Es ist sich jeder bewusst, dass, wann immer hinter dem Schirm gewürfelt wird, das Resultat nicht vom Würfelergebnis abhängen muss.
Das ist aber auch der Fall, wenn der Spielleiter würfelt, ohne zu sagen, worauf. Oder wenn er den Wurf beeinflussende Modifikationen nicht nennt. Oder wenn man die Spieler würfeln lässet, ohne ihnen zu sagen, was man als Spielleiter aus dem Wurf herauszulesen gedenkt.
Meines Erachtens ergibt es ohnehin nicht viel Sinn anzunehmen, "willkürlich" und "zufällig" würden sich ausschliessen und das Resultat könnte notwendigerweise nur von
einem von beidem abhängen. Ich kann als Spielleiter durchaus einen Rahmen vorgeben, innerhalb dessen ich dann nicht selbst entscheide (weil ich mich z.B. für befangen halte). Ich kann mir also einen "worst case" und einen "best case" definieren und dann den Raum zwischen beiden halbwegs gleichmässig quanteln und sehen, welches Quantum der Würfel anspricht. Willkürlich ist in dem Fall die Defintion der Grenzen, zufällig das Geschehen innerhalb dieser - und das Geschehen hängt von beidem ab. Im Prinzip, auch wenn ich das seltener anwende, kann ich auch andersherum vorgehen, durch zwei Würfe "worst case" und "best case" definieren lassen (was nur ein Schema voraussetzt, auf das es sich bezieht) und dann zwischen den beiden willkürlich entscheiden. Nur in Ausnahmen achte ich darauf, dass eine meiner Entscheidungen ganz frei von Willkür ist, d.h. einem unmodifizierten bzw. nach einem vorgegebenen Schema modifizierten Würfelwurf.
Die Illusion ist die, dass jeder so tut, als wäre der Spielleiter nicht die höchste Instanz.
Jeder tut so, als wären die Würfel die höchste Instanz, wenn sie hinter dem Schirm fallen.
------------
Kurzauftrag 1:
Beantworte die folgenden Fragen zum Ausgangstext über das Würfeln hinter dem Schirm:
(a) Wovon muss das Resultat nicht abhängen, wenn hinter dem Schirm gewürfelt wird?
(b) Was ist in dem Fall mit „worst case“ und „best case“ willkürlich und was zufällig?
(c) Worin besteht die Illusion?
Ausgangstext und Einträge haben nichts miteinander zu tun.
------------
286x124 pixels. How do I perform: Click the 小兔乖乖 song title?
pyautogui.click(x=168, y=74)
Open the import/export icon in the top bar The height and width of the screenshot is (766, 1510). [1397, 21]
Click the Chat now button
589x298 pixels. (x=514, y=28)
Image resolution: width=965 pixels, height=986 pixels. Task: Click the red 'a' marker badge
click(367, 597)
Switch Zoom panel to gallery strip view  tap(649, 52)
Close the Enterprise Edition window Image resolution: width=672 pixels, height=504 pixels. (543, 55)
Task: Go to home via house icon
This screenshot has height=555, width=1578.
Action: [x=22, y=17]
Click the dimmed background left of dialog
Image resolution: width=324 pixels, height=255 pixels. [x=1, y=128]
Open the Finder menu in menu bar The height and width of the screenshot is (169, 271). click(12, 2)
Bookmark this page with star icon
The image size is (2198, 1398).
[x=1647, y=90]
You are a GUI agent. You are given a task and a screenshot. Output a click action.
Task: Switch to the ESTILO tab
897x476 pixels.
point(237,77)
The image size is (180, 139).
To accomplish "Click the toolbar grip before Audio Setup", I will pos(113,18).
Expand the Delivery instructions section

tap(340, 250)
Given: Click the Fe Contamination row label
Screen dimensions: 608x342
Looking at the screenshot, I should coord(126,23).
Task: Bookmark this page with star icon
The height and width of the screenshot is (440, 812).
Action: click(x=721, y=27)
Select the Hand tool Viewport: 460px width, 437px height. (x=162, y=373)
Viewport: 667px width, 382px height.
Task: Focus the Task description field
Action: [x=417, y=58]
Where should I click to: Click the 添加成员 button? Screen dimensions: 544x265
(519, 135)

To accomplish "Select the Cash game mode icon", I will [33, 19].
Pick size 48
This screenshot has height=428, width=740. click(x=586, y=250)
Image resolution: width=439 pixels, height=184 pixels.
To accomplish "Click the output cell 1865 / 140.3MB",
------------
Kurzauftrag 2:
Gib die Zeilen der Einträge unverändert wieder, von der Zeile mit „Select the Hand“ bis zum Ende der Einträge, beide Grenzen eingeschlossen.

Lösung 1:
(a) Vom Würfelergebnis.
(b) Willkürlich ist die Definition der Grenzen, zufällig das Geschehen innerhalb dieser.
(c) Darin, dass jeder so tut, als wäre der Spielleiter nicht die höchste Instanz.

Lösung 2:
Select the Hand tool Viewport: 460px width, 437px height. (x=162, y=373)
Viewport: 667px width, 382px height.
Task: Focus the Task description field
Action: [x=417, y=58]
Where should I click to: Click the 添加成员 button? Screen dimensions: 544x265
(519, 135)

To accomplish "Select the Cash game mode icon", I will [33, 19].
Pick size 48
This screenshot has height=428, width=740. click(x=586, y=250)
Image resolution: width=439 pixels, height=184 pixels.
To accomplish "Click the output cell 1865 / 140.3MB",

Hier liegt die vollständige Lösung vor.